We began our hike with me in front, the highway’s white line to our left and throngs of magenta fireweed lining the asphalt to our right. It was a bluebird summer day, rugged mountains rising on either side of the highway spread forth their majesty like crowns, patches of snow clinging to their crevices like white jewels. Trees filled the valley between their limbs reaching outward as if in reverence of mountain kings. Robins and chickadees sang and an eagle circled above our heads and we walked through that wonderland into unknown. The war that had caused our plight drifted into distant memory, as if its causes, its failed truces, its escalation, and eventual reasons for deportation were from a time so remote they may not have even occurred.

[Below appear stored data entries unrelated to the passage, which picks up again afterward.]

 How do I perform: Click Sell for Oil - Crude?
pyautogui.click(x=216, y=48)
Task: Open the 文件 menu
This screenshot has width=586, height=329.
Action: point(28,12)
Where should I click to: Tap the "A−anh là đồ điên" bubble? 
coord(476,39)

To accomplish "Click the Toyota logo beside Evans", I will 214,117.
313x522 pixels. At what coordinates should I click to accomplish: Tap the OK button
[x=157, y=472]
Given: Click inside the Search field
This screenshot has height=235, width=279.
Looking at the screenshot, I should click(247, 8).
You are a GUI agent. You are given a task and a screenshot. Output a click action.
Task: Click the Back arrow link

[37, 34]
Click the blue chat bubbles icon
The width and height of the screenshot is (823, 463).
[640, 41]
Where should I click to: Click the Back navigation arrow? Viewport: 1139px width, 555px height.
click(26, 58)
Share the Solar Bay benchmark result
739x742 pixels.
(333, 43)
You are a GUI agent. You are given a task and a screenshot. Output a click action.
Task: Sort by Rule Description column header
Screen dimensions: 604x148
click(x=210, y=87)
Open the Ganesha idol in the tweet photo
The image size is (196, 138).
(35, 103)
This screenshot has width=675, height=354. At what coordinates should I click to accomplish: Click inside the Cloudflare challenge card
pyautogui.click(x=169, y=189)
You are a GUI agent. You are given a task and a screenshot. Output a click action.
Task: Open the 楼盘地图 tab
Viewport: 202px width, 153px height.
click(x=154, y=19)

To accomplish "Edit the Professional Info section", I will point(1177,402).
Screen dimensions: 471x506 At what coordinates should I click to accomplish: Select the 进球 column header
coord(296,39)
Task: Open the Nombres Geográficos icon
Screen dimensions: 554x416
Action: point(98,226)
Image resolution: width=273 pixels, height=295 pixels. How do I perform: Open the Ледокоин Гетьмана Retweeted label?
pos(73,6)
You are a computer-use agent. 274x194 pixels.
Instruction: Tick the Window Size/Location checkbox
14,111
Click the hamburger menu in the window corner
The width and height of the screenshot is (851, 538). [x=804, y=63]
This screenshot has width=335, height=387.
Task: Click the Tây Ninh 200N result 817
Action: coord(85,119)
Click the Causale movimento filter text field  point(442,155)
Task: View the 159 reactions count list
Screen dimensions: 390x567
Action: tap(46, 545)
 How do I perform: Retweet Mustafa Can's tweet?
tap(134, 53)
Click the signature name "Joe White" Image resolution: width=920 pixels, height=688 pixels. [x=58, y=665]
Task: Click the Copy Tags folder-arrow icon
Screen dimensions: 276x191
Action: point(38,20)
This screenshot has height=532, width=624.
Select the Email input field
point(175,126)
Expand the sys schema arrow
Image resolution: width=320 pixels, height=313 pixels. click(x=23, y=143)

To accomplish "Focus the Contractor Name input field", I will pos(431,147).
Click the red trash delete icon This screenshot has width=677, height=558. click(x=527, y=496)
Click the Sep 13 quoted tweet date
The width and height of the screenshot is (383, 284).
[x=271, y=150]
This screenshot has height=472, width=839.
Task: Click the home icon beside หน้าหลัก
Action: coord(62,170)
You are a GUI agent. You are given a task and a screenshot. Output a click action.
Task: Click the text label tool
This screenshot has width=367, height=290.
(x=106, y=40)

On we walked following the endless white line of the highway until we too eventually crested the same hill where we had last sighted the Aerostar. Below us and perhaps a half mile ahead sat the van waiting like a carriage drawn by white horses and driven by angels to give respite to our weary legs. We knew further consequences would likely ensue upon reaching the van, but we ran forward feeling the wind in our hair with cushioned seats on our minds. We had just about reached the rear hatch, when, to our horror, the van pulled away from our grasping hands. This time it stopped still in sight, but at least another half mile ahead.

Our walk continued for another ten or fifteen minutes. This time less appreciative of the surrounding natural beauty and more focused on the goal at hand. When we finally reached the old Ford, we lunged forward gripping the bumper like shipwreck survivors clutching surrounding flotsam. Afraid to let go, we stood there until we heard one of the front doors open. “Are you guys done?” we were asked.

“Yeah,” we responded sheepishly, “but we’re afraid to let go.”

“You’re invited back in, but the next fight you’ll be walking even longer!”

We climbed into the car and collapsed onto the seat like subdued prisoners and silently stared out windows in opposite directions. For about an hour, Alaska’s unspoiled wilderness blurred by as the car passed, but then we saw far on the horizon, a long line of repeating electrical poles.
                

1 comment:

  1. LOVE LOVE LOVE this! (for the record - that's 3, yes THREE, LOVEs... high praise indeed). Reminds me of an ill-fated trip to Mesa Verde. Thanks for so eloquently sharing a memory and painting a picture with words!